| EXERCISE AIM |
Pick up the forum thread about PBS restores running slower than backups and write what comes after its final sentence.
** START OF GIVEN PASSAGE **
PBS backup faster than restore

tonci

Renowned Member
Jun 26, 2010
107
8
83
I installed PBS in VM and attached one virtio drive for datastore ... added datastore through GUI (storage(disks/...) etc.
Everything works fine except that backup is cca 20% faster than restore (?!) ... and (traditional) restore from nfs-backup server (vzdump) is cca 3x faster


1610015281257.png

and on PVE where PBS is hosted we can see bigger i/o wait during restore than during backup period (?!) :
1610016138168.png

I kindly ask for some hint how to optimize and speed up this restore ?

Thank you very much in advance

BR
Tonci
 
  • Like
Reactions: DerDanilo
Here is another try/compare :
1. this 20 Mbs restore is from PBS (virtualized on hostX) and it stretches through whole picture.
2. from 13h15 to 13h20 happens restore from netgear nfs server , so it's much faster than from PBS
3. from 13h40 to 13h50 vzdump archiveX is being copied from netgear nfsX server to virtualized ubuntu nfs server on hostX too)
4. from 13h50 to 14h this acrhiveX from nfsX server is being restored at high speed again

1610544306305.png

Here we can see read speed (netout) from virtualized PBS server on hostX. During this vzdump archiveX transfer , netout speed has was lowered down to 6-7Mbs which is acceptable and real (because of intensive write).
During this archiveX restore , net out speed from PBS was lowered down to 15Mbs ... which also acceptable because there is another reading stream
1610544537393.png
But this general low PBS restore speed is not acceptable at all

Conclusion: hostX is capable of sending out parallel restore streams ( one from virt-PBS and another one from virt-ubuntu-NFS) but nfs stream seems to be at expected speed , and PBS-stream not ... IMHO I would expect PBS to send out data 3-4 (60-70Mbs) times faster than this ...
** END OF GIVEN PASSAGE **
** START OF INFORMATION SUPPLIED **
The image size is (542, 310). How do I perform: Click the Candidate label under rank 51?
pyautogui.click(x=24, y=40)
** END OF INFORMATION SUPPLIED **
** START OF INFORMATION SUPPLIED **
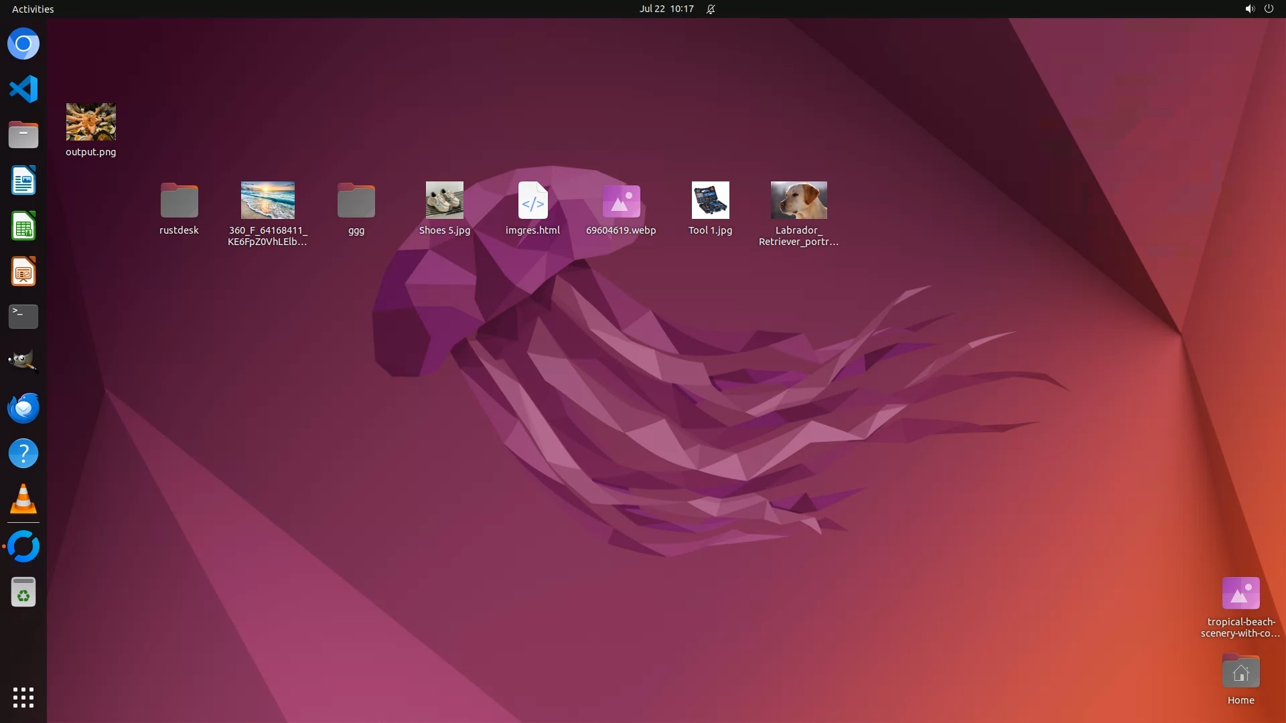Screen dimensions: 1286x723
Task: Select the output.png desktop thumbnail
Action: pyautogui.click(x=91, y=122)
** END OF INFORMATION SUPPLIED **
** START OF INFORMATION SUPPLIED **
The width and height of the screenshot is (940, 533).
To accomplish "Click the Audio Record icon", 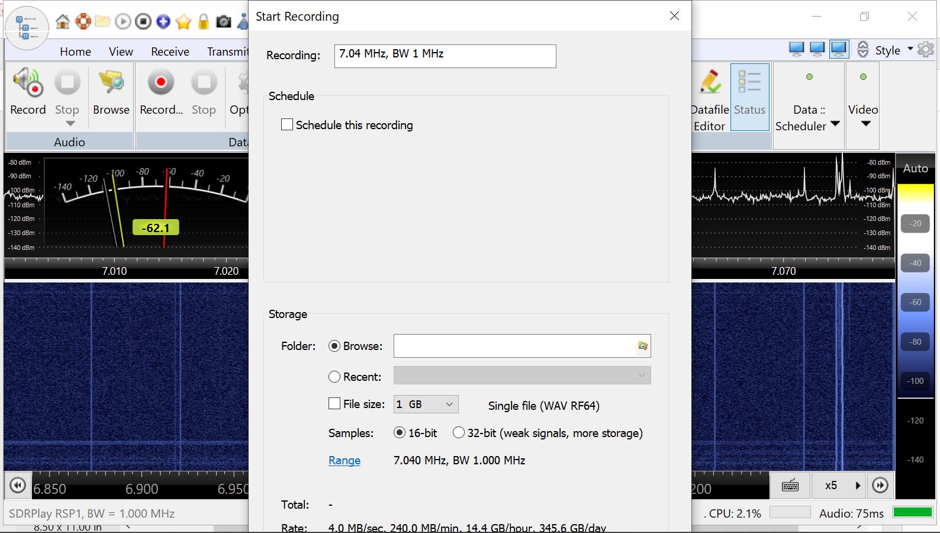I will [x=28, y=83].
** END OF INFORMATION SUPPLIED **
| TASK RESPONSE |
So we cannot blaim hostX hardware (and disks) as bottleneck, but PBS "store" concept as such I guess ... I'm aware that this cannot be 1:1 (in PBS vm data is spread out thruogh chunk folders) compared but this must be somehow improved ... Or maybe we should use faster disks for backup server than for PVEhost (?!) which does not make that much sense ...
But still I think I misconfigured something so I kindly ask for support

Thank you very much in advance

BR

Tonci
 
I'm sure things are not trivial at all ... I can only presume that maybe number of snapshots affects restore time ... we are not talking of one archive vma file that is being read continuously ... here we have kind of "kaothic mosaic" spread overall the datastore (more than 65000 data-chunk folders ) , and restore procedure must take into account all snapshots that were made after full (1st) backup and connect them accordingly etc etc ...
or ?
 
  • Like
Reactions: che
Thank you for your explanation ... How can we "influence" chunk size ? What kind of setup would be best practice (optimal)? Can this chunk size be managed or it depends on the hardware (hard disk spinn/ssd)
I od have server with 4 sata ports available and 4x8T sata hdds ... What would be best scenario ?
thank you in advance
BR
Tonci
 
How can we "influence" chunk size ?
you cannot, for vm backups atm it is 4MiB, and for containers there are dynamically sized chunks, but you should on average also get abou ~4 MiB chunks there

how is your storage formatted (fs/layout) ? what is the baseline performance of those disks?
 
you cannot, for vm backups atm it is 4MiB, and for containers there are dynamically sized chunks, but you should on average also get abou ~4 MiB chunks there

how is your storage formatted (fs/layout) ? what is the baseline performance of those disks?
I've setup new environment : baremetal PBS , and store consists of 4x2T (zfs raid10) 7k2 rpm :
1610750921283.png
1610750991878.png
 
I noticed little strange (for me) disk activity on PBS:
1610829247503.png
1. I made vm backup and it lasts till 20h30.
2. at 20h35 I started garbage collection in order to free PBS from everything but this one vm backup.
3. I waited till 21h08 because of this blue "write" activity and assumed this belongs to garbage collection.
4. I started restore of the same vm and besides green "read" it started to write in the same time and during the whole period of restore

Since the only activity on this PBS is this restore my question would be why there is much more "write" than "read" ? ... Like it's always re-positioning chunks (?!)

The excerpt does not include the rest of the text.